## Work order
Repeat the data exactly, so that every line matches the original.

_ _ _

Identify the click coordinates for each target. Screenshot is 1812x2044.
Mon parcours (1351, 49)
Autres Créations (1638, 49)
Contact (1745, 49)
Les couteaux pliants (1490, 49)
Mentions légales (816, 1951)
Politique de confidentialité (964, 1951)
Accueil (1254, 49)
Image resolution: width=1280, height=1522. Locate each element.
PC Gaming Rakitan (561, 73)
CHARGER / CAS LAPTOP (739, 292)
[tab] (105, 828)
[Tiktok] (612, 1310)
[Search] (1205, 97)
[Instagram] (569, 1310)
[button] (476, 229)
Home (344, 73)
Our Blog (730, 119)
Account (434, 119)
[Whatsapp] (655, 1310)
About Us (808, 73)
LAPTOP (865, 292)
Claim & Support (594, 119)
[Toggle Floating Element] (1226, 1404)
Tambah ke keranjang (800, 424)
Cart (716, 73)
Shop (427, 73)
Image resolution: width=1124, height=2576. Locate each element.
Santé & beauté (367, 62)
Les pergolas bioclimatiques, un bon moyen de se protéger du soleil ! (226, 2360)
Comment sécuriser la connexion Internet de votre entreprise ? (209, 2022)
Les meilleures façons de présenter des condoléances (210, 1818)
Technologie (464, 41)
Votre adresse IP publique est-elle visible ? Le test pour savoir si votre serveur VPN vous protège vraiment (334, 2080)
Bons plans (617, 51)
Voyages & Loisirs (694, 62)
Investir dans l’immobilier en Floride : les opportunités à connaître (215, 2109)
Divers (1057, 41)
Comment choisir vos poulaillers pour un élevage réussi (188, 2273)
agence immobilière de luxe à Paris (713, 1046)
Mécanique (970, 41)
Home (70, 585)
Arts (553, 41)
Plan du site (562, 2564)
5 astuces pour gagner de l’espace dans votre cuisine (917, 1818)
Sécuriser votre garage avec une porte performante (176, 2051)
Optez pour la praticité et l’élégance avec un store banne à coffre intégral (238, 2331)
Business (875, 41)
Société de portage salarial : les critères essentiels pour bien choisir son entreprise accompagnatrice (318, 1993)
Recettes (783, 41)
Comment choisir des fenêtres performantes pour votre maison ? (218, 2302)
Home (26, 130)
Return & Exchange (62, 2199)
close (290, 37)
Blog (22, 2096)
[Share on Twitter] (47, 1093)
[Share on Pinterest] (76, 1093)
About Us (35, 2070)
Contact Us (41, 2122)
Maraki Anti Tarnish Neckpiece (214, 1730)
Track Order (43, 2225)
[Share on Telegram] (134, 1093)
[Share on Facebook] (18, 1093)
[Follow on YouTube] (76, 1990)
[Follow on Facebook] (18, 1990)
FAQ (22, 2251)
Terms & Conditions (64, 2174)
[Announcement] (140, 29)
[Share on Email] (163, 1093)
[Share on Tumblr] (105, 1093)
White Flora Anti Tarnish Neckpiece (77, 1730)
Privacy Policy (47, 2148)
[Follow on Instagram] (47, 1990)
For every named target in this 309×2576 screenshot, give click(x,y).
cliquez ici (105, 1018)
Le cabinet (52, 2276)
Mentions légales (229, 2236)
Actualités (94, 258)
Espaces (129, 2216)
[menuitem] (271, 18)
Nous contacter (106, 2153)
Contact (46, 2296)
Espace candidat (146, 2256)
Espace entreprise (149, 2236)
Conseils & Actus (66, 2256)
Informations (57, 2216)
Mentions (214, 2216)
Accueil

_ _ _

## Written solution
Identify the click coordinates for each target. Screenshot is 1812x2044.
Mon parcours (1351, 49)
Autres Créations (1638, 49)
Contact (1745, 49)
Les couteaux pliants (1490, 49)
Mentions légales (816, 1951)
Politique de confidentialité (964, 1951)
Accueil (1254, 49)
Image resolution: width=1280, height=1522. Locate each element.
PC Gaming Rakitan (561, 73)
CHARGER / CAS LAPTOP (739, 292)
[tab] (105, 828)
[Tiktok] (612, 1310)
[Search] (1205, 97)
[Instagram] (569, 1310)
[button] (476, 229)
Home (344, 73)
Our Blog (730, 119)
Account (434, 119)
[Whatsapp] (655, 1310)
About Us (808, 73)
LAPTOP (865, 292)
Claim & Support (594, 119)
[Toggle Floating Element] (1226, 1404)
Tambah ke keranjang (800, 424)
Cart (716, 73)
Shop (427, 73)
Image resolution: width=1124, height=2576. Locate each element.
Santé & beauté (367, 62)
Les pergolas bioclimatiques, un bon moyen de se protéger du soleil ! (226, 2360)
Comment sécuriser la connexion Internet de votre entreprise ? (209, 2022)
Les meilleures façons de présenter des condoléances (210, 1818)
Technologie (464, 41)
Votre adresse IP publique est-elle visible ? Le test pour savoir si votre serveur VPN vous protège vraiment (334, 2080)
Bons plans (617, 51)
Voyages & Loisirs (694, 62)
Investir dans l’immobilier en Floride : les opportunités à connaître (215, 2109)
Divers (1057, 41)
Comment choisir vos poulaillers pour un élevage réussi (188, 2273)
agence immobilière de luxe à Paris (713, 1046)
Mécanique (970, 41)
Home (70, 585)
Arts (553, 41)
Plan du site (562, 2564)
5 astuces pour gagner de l’espace dans votre cuisine (917, 1818)
Sécuriser votre garage avec une porte performante (176, 2051)
Optez pour la praticité et l’élégance avec un store banne à coffre intégral (238, 2331)
Business (875, 41)
Société de portage salarial : les critères essentiels pour bien choisir son entreprise accompagnatrice (318, 1993)
Recettes (783, 41)
Comment choisir des fenêtres performantes pour votre maison ? (218, 2302)
Home (26, 130)
Return & Exchange (62, 2199)
close (290, 37)
Blog (22, 2096)
[Share on Twitter] (47, 1093)
[Share on Pinterest] (76, 1093)
About Us (35, 2070)
Contact Us (41, 2122)
Maraki Anti Tarnish Neckpiece (214, 1730)
Track Order (43, 2225)
[Share on Telegram] (134, 1093)
[Share on Facebook] (18, 1093)
[Follow on YouTube] (76, 1990)
[Follow on Facebook] (18, 1990)
FAQ (22, 2251)
Terms & Conditions (64, 2174)
[Announcement] (140, 29)
[Share on Email] (163, 1093)
[Share on Tumblr] (105, 1093)
White Flora Anti Tarnish Neckpiece (77, 1730)
Privacy Policy (47, 2148)
[Follow on Instagram] (47, 1990)
For every named target in this 309×2576 screenshot, give click(x,y).
cliquez ici (105, 1018)
Le cabinet (52, 2276)
Mentions légales (229, 2236)
Actualités (94, 258)
Espaces (129, 2216)
[menuitem] (271, 18)
Nous contacter (106, 2153)
Contact (46, 2296)
Espace candidat (146, 2256)
Espace entreprise (149, 2236)
Conseils & Actus (66, 2256)
Informations (57, 2216)
Mentions (214, 2216)
Accueil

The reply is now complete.